>>>

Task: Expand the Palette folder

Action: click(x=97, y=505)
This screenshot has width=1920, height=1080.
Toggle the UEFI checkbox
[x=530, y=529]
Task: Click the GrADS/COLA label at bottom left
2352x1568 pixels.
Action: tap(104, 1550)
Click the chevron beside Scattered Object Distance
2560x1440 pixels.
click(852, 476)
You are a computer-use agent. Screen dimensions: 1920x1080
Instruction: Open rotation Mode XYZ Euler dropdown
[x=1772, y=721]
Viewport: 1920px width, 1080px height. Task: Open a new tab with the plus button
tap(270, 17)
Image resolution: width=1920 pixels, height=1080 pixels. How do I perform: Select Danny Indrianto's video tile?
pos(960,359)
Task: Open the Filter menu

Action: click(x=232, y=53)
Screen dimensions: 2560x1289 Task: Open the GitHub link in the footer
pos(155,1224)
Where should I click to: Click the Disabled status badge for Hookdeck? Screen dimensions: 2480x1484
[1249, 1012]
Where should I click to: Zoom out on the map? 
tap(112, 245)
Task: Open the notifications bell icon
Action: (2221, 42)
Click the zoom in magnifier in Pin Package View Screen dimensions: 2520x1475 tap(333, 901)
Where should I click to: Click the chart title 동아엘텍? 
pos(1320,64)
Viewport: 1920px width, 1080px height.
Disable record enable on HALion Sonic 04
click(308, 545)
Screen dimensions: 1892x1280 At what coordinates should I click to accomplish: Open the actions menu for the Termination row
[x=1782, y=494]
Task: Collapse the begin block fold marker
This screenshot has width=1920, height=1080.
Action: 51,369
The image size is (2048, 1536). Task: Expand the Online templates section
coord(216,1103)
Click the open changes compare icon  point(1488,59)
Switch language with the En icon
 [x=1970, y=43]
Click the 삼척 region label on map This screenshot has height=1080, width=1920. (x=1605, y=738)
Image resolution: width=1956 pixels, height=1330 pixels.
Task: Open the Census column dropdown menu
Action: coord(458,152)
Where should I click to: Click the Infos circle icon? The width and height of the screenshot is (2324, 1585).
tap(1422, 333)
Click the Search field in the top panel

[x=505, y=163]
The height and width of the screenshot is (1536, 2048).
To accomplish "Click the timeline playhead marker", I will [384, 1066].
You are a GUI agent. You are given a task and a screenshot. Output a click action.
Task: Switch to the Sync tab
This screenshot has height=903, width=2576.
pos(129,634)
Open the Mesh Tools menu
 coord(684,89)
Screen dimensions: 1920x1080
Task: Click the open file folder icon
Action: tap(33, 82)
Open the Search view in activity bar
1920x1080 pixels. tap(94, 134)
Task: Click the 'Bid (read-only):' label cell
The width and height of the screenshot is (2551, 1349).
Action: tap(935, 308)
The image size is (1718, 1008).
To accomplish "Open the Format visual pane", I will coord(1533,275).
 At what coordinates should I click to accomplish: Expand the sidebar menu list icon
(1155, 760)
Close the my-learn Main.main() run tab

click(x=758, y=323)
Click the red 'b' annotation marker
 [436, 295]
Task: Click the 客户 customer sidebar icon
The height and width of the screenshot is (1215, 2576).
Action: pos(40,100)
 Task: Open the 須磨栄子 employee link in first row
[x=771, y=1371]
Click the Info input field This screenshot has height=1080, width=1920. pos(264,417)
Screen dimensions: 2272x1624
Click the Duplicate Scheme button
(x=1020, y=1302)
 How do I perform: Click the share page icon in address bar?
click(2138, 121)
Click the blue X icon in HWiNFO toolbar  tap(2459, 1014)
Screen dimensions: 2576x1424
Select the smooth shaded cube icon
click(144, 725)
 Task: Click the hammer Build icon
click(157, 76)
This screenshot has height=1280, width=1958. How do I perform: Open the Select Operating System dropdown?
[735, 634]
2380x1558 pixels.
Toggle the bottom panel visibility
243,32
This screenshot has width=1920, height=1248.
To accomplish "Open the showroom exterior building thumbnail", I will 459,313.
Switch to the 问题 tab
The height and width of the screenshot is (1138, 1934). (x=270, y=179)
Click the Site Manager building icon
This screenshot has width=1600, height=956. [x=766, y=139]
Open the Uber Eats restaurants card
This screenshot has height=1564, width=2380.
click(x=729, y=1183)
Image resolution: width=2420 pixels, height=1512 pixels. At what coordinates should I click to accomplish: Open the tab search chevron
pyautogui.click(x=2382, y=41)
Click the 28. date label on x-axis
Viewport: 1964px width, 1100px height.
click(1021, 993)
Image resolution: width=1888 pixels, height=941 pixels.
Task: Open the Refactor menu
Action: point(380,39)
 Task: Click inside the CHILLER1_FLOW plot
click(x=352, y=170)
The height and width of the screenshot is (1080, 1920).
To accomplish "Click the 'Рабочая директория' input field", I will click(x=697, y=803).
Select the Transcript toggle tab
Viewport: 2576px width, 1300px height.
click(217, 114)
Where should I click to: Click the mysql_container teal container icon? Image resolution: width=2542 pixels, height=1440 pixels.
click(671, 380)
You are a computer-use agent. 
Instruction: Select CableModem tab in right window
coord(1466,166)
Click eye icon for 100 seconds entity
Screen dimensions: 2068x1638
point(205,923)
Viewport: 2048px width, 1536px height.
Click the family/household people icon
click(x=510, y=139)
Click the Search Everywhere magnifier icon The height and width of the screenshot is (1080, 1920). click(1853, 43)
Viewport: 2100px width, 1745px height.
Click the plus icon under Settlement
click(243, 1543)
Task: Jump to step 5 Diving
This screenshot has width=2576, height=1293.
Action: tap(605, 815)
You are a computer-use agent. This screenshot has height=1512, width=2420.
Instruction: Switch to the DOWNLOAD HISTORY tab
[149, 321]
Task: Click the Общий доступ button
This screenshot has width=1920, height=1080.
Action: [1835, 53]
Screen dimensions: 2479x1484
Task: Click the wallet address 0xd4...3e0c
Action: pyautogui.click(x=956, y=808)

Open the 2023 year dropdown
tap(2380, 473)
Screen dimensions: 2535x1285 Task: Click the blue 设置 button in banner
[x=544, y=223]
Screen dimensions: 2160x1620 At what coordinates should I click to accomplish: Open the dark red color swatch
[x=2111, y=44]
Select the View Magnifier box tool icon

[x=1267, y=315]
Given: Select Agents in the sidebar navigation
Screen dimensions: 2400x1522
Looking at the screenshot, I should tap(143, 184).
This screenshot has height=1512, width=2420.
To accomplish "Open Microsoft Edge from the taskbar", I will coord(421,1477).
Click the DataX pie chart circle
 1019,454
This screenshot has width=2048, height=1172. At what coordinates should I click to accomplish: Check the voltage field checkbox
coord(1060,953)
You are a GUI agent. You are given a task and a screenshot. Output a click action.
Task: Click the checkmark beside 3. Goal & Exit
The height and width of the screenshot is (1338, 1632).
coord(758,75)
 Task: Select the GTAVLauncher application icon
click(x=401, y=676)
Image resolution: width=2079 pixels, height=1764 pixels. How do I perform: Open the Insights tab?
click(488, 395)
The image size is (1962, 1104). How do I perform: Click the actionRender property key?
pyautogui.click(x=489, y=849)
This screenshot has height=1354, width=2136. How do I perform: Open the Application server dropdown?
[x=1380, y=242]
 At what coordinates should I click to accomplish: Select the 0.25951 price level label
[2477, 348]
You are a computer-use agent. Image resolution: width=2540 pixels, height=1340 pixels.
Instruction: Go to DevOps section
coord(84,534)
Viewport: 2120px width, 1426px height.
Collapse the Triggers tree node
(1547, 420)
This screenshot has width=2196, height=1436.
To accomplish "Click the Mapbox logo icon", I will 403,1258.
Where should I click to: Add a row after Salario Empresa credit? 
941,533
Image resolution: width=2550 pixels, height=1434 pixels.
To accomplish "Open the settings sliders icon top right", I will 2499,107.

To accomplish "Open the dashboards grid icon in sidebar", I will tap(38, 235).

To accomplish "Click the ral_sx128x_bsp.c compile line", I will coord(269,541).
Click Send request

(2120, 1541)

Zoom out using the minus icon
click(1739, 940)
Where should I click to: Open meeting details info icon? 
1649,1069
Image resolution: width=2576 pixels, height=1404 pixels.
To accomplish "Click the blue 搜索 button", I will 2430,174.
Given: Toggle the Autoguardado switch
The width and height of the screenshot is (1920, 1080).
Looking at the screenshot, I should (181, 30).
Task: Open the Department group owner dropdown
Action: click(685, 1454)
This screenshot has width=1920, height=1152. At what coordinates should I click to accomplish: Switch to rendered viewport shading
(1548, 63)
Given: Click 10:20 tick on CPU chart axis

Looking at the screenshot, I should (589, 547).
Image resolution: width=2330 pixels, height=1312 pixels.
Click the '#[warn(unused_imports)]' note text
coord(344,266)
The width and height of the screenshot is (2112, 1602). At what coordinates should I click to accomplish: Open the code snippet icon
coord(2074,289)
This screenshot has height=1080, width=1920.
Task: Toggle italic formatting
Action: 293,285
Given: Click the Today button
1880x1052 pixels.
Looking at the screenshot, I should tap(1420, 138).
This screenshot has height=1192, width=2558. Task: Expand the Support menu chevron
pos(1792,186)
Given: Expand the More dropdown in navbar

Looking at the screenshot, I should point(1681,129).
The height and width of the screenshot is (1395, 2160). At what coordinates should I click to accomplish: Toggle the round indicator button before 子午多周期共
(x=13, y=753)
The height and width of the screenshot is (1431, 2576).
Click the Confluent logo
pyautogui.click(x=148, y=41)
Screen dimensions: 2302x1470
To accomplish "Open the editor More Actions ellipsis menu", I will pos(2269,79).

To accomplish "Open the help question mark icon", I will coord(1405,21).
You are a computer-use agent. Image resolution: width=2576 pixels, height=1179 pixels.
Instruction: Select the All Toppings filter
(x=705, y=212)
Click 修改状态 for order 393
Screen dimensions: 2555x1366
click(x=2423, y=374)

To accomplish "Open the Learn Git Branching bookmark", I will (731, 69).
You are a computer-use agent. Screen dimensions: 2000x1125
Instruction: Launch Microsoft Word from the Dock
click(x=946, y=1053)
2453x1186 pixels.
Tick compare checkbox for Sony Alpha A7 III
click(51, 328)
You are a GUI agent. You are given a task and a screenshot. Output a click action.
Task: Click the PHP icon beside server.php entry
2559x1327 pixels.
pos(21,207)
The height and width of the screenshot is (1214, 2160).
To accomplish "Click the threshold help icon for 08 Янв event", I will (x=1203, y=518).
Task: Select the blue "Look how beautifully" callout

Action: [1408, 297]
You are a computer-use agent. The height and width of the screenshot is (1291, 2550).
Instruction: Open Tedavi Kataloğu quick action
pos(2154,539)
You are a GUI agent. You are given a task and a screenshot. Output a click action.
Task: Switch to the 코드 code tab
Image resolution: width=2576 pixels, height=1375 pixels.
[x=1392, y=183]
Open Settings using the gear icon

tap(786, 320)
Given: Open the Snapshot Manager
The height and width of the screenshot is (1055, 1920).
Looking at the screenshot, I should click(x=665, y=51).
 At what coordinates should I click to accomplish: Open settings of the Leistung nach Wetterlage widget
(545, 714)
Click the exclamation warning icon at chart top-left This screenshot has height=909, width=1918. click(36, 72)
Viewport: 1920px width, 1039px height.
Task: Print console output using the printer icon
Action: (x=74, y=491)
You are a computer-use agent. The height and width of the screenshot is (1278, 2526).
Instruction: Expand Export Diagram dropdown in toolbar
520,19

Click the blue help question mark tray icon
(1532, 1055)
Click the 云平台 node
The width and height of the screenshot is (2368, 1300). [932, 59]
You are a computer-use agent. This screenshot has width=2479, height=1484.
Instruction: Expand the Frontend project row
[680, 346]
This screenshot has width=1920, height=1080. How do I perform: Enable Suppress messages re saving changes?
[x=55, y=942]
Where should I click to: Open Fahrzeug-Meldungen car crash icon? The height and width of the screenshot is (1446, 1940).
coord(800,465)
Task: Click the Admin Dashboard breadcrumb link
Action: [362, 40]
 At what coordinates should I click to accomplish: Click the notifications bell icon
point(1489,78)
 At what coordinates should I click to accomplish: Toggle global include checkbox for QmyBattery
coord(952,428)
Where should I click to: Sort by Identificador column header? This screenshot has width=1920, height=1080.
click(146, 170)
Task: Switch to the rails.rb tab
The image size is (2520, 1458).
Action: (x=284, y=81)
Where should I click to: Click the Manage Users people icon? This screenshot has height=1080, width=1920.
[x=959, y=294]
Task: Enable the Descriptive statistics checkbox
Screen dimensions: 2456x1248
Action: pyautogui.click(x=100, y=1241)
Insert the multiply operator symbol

<<<

Task objective: Copy out each line of the entries above that holds "input".

Answer to this exercise:
Click the Info input field This screenshot has height=1080, width=1920. pos(264,417)
To accomplish "Click the 'Рабочая директория' input field", I will click(x=697, y=803).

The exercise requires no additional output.